Book Read Free

Spectrum of a Forgotten Sun

Page 15

by E. C. Tubb


  Rearing, the olcept screamed.

  It was a thin, high, shrilling sound, one born of rage and designed to freeze prey into immobility by the grating harmonics. The instinctive reaction of a beast which had been hurt and one which gave Dumarest the chance to climb to his feet.

  The flashlight had been knocked from his hand and lay to one side, the beam throwing a cone of brilliance over the ground, one edge touching the side of the raft. A guide to the weapons within, but to try and reach them was to risk too much. To run from the olcept was to invite swift and sudden death.

  "Navalok! Can you hear me? Navalok!"

  A chance, the boy, if dazed, could be recovering and with the gun he could at least provide a distraction, but he made no answer and Dumarest knew that he was alone. As the olcept rushed he moved, darting backwards, lunging forward, the knife a blur in his hand, the point reaching for the snout, the edge rasping over scales, sliding to cut at the side appendage, to send the severed tissue to the ground.

  Like an uncoiling spring the beast spun, tail whining through the air, lashing beneath Dumarest's boots as he jumped high into the air.
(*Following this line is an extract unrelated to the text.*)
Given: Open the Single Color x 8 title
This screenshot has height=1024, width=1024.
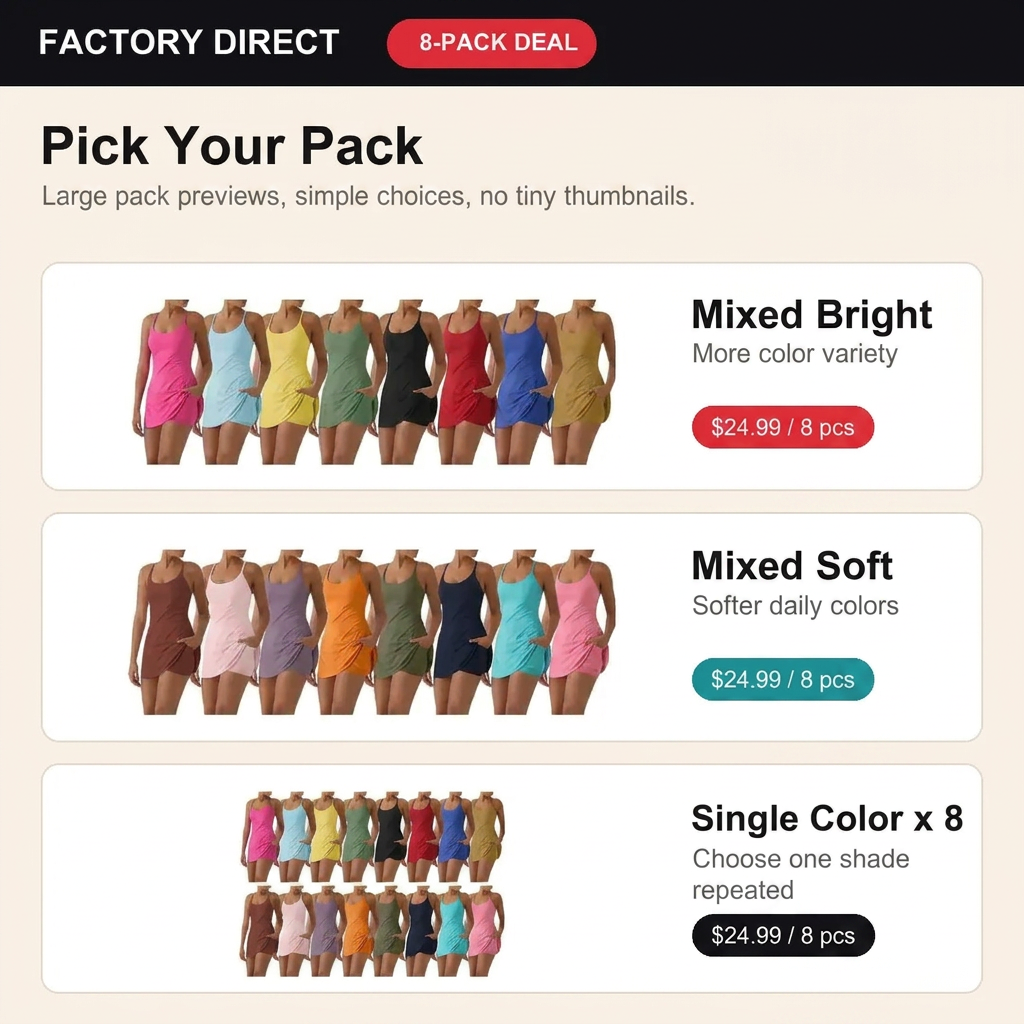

Landing he threw himself forward, the knife like a sword as it stabbed at the junction of a rear leg with the body, the point reaching the soft portion and burying itself deep in the gut.

  A savage stab which freed a shower of blood, a shower which gushed into a flood as, twisting the blade, he jerked it free.

  Again the olcept screamed. It reared high on its back legs, turning, tail and snout and talons ripping the air in a circle of rending destruction. Dumarest felt the blow across his chest as, too late, he hurled himself backward. A blow which stripped plastic from the buried mesh as the claws gouged deep.

  He landed hard against the side of the raft and threw himself over it, snatching at a spear and lifting it as the creature, vicious with pain, came after him. The long blade stabbed at the jaw, sank into the soft flesh beneath the chin, was torn free as the beast shook its head, stabbed again at the eyes.

  Stabbed and hit and sank deep into a socket as the front talons ripped splinters from the shaft, smashing the weapon from Dumarest's hands as, desperately, he jumped from the far side of the raft.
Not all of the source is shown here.